La France, notamment, où le nucléaire fournit 70% de l'électricité, milite activement pour l'intégration du nucléaire dans la "taxonomie verte" de l'UE. Elle s'oppose sur ce point à l'Allemagne, qui a entériné l'abandon du nucléaire après l'accident de Fukushima en 2011, ou à l'Autriche.

D'autres pays d'Europe centrale, comme la Pologne ou la République Tchèque, toujours très dépendants du charbon, souhaitaient également une initiative dans ce sens. Cette classification (sous conditions quand même) du nucléaire et du gaz naturel permettront de réduire les coûts de financement de ces centrales, alors que les investisseurs exigent de plus en plus de label « vert » dans leurs portefeuilles.

A l'inverse, certains pays, comme l'Allemagne, l'Autriche et le Luxembourg, ont ardemment milité en faveur de l'exclusion de l'atome dans la classification « verte » des énergies. Ces pays, menés par l'Allemagne qui a entériné l'abandon du nucléaire après la catastrophe de Fukushima au Japon en 2011, sont engagés dans des stratégies de sortie de nucléaire dans leur approvisionnement énergétique. Ils ont été récemment rejoints par la Belgique.

Les associations et partis écologistes s'oppose également à cette décision de Bruxelles de classer comme « durables » les investissements dans les centrales nucléaires, en raison de la production de déchets radioactifs, dont le stockage sur très longue durée, reste un casse-tête, des risques d'accidents mais aussi d'un coût de production croissant, supérieur à celui des énergies renouvelables.

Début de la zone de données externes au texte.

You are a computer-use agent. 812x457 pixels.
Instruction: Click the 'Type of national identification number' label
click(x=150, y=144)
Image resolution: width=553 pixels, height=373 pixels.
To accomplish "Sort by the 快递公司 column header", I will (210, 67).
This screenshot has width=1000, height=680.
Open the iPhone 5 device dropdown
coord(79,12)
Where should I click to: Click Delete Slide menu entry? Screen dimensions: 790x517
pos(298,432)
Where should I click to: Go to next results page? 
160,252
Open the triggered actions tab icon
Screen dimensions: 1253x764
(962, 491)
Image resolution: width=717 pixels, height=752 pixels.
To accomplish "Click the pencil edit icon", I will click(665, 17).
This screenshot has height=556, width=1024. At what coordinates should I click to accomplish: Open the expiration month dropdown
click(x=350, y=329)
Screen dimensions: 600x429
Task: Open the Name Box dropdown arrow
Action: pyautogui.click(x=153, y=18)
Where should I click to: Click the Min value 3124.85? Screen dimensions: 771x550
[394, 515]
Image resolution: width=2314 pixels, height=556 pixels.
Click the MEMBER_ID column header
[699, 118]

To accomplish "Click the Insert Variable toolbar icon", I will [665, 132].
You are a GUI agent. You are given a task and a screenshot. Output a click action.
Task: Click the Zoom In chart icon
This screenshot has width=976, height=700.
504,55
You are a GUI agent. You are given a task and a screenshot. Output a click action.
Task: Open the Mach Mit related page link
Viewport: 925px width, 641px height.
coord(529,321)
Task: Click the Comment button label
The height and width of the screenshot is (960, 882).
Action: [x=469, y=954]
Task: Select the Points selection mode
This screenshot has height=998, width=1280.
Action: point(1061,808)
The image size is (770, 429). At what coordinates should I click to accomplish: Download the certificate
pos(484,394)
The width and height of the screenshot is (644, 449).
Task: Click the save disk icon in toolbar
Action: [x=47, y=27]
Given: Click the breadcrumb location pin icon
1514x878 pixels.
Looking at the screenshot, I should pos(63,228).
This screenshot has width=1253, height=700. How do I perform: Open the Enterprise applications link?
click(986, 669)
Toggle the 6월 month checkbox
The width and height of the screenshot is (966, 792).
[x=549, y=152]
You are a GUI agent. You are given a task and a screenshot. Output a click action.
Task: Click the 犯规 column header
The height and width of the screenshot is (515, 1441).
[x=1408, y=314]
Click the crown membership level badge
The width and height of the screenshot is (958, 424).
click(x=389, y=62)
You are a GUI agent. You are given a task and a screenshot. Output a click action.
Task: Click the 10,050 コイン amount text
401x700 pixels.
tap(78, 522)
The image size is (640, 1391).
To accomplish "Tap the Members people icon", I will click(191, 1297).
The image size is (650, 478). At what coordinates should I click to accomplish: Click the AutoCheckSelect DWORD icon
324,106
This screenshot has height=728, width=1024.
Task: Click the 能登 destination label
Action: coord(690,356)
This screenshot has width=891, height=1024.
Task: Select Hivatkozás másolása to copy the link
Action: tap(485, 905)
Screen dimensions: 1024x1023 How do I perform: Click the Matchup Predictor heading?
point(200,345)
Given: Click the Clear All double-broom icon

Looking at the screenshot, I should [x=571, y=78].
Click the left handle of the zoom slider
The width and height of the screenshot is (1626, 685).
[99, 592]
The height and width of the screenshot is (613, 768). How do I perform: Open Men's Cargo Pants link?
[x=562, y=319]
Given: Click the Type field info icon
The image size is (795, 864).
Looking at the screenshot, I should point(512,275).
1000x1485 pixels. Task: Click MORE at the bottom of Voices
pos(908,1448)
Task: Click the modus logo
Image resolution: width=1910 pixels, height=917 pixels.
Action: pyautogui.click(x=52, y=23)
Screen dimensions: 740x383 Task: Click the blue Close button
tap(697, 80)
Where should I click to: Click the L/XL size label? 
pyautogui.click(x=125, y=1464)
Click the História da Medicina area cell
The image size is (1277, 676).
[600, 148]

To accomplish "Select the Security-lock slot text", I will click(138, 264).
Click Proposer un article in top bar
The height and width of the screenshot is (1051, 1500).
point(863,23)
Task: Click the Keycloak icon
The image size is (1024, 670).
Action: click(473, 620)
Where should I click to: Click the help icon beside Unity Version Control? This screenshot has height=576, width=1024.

Le Fonds mondial pour la nature (WWF) en Autriche a déclaré sur Twitter que la classification du gaz et du nucléaire d'écologiques conduirait à « des investissements de plusieurs milliards dans des industries nuisibles au climat ». Les pro nucléaires jugent en revanche que les énergies renouvelables ne peuvent répondre seules aux besoins en électricité de l'Europe.

Un classement sous conditions

Toutefois, l'inclusion du gaz naturel et du nucléaire sera soumise à des conditions claires et strictes. Le projet de la Commission européenne propose ainsi de qualifier d'écologiques les investissements dans les centrales nucléaires si le projet dispose notamment de fonds et d'un site pour éliminer les déchets radioactifs en toute sécurité.

Pour être considérées comme "vertes", les nouvelles centrales nucléaires doivent recevoir un permis de construire avant 2045. Concernant les travaux permettant de prolonger la durée de vie des centrales existantes, ils devront être engagés avant 2040. Des garanties dans le traitement des déchets et le démantèlement des centrales en fin de vie sont également exigées.

De même, les investissements dans les centrales au gaz naturel, qualifié d'énergie de transition, seront considérés comme "verts" si ces dernières émettent des émissions inférieures à 270g d'équivalent CO² par kilowattheure, à condition qu'elles remplacent une centrale à combustibles fossiles plus polluante et reçoivent un permis de construire avant le 31 décembre 2030. Après 2030, les centrales au gaz naturel devront émettre moins de 100g d'équivalent CO² par kWh, un seuil qui ne peut pas encore être atteint avec les technologies existantes.